LOWELL – The Cape Wind project will feature hundreds of turbines off Nantucket Sound, but thousands of ratepayers in Greater Lowell communities will be the ones seeing their energy bills rise because of the $2 billion offshore wind farm.
Lowell, Chelmsford, Billerica and Tewksbury are some of the cities and towns in the region where ratepayers will pay more when Cape Wind comes online in 2013.
Those communities are four of the 160 municipalities in the state served by National Grid, the state’s largest utility, which has reached a 15-year agreement with Cape Wind to purchase 50 percent of the farm’s power at 18.7 cents per kilowatt-hour in 2013, followed by annual price increases of 3.5 percent.
Plans reportedly call for the project to include 130 turbines producing an average of 182 megawatts, or enough to power more than 200,000 homes
“This is not just a Cape Cod issue,” said Barbara Durkin, spokeswoman for Taxpayers Against Cape Wind. “Once National Grid came into the picture, it became a problem for the communities who are customers of National Grid.”
Businesses in central Massachusetts will suffer from the increase in energy costs and be forced to cut jobs, said David McKeehan, president of the North Central Massachusetts Chamber of Commerce, which represents National Grid customers in Ayer, Pepperell, Leominster and Clinton.

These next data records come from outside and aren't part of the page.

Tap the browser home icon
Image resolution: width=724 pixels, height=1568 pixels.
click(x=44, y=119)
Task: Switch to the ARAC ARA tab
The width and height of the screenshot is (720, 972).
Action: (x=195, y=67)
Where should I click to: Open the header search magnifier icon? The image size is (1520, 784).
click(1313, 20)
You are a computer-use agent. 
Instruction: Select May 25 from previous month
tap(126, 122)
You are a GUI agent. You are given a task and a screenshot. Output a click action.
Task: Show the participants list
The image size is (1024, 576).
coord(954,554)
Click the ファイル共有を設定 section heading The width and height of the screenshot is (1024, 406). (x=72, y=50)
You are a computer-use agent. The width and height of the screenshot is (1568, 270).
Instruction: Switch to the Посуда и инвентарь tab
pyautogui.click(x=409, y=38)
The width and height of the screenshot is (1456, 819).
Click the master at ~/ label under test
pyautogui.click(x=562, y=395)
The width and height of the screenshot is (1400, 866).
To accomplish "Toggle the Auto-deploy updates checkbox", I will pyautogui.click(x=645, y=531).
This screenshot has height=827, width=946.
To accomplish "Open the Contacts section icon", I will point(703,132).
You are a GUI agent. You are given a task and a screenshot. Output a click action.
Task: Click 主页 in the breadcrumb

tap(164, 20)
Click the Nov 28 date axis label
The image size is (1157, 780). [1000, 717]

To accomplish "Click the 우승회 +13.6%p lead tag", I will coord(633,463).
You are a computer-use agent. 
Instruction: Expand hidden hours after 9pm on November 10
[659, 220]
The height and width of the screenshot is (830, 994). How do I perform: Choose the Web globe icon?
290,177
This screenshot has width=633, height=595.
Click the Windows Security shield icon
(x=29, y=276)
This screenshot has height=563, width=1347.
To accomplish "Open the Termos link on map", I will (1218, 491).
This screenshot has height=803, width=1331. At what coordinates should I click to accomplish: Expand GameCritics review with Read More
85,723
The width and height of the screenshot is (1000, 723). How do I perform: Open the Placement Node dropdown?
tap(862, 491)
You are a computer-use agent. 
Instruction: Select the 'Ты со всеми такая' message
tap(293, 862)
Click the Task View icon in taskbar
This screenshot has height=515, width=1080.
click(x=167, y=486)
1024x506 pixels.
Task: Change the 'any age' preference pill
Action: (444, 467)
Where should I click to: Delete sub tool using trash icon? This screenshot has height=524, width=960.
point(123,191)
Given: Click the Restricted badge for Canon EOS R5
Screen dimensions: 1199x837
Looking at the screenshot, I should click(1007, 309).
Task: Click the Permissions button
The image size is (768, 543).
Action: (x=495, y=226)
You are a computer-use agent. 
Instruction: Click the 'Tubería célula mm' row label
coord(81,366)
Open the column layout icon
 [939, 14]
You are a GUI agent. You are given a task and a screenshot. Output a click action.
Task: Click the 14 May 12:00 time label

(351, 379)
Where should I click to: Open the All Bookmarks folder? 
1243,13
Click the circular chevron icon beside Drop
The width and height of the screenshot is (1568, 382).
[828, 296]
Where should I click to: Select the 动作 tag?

“This is already a high-cost state, and we are desperately working to keep jobs in the region,” he said. “To have added costs layered on makes no sense.”
He said a typical residential customer who uses 500 kilowatt-hours of electricity would see a $1.24, or a 1.7 percent, increase in his monthly bill beginning in 2013.
He also said Cape Wind will help the company meet its state-mandated goals for renewable energy.
“In order to get environmental benefits, we need to pay a little more for that,” he said. “Most customers would agree that protecting the environment is important.”
Durkin’s group, which calls itself a coalition of grass-roots opponents of the project, said municipalities will also be hard hit by the rate increase.
She estimated that the city of Lowell will be on the hook for a $3.3 million increase in energy costs in 2013 and $49 million over 15 years.
Lowell City Manager Bernie Lynch said the city would have a difficult time combating rising energy costs due to Cape Wind, but could not confirm Durkin’s figures.
“We are not in a position where we can afford more money on anything,” he said. “We are looking to cut costs.”
Lynch said increased energy costs are expected with renewable-energy projects, and that such projects help to reduce the country’s dependence on foreign oil. He also said there is often fluctuation in oil costs, which makes renewable projects a viable alternative.
Tewksbury Town Manager Richard Montuori said that even a 2 percent increase would be disastrous for the town’s budget. He said he would be unwilling to cut anything to do with firefighting, police or wastewater treatment.
“I can’t even imagine where we would cut,” he said.
Republican gubernatorial candidate Charlie Baker has been a staunch opponent of Cape Wind, labeling it a “sweetheart deal.” Rick Gorka, Baker’s campaign spokesman, said ratepayers across the state will suffer if the project receives final approval from state regulators.
Gov. Deval Patrick is a supporter of the project, which he says will help the state meet renewable-energy goals.
Gorka said, “Massachusetts ratepayers already have the fourth-highest cost of electricity in the country, and Cape Wind, Governor Patrick’s personal pet project, will only increase rates across the commonwealth.”
Sometime in November, state regulators are set to decide whether to approve the contract between National Grid and Cape Wind to buy half the wind farm’s power.
U.S. Secretary of the Interior Ken Salazar signed the first offshore wind-farm lease in U.S. waters on Oct. 6.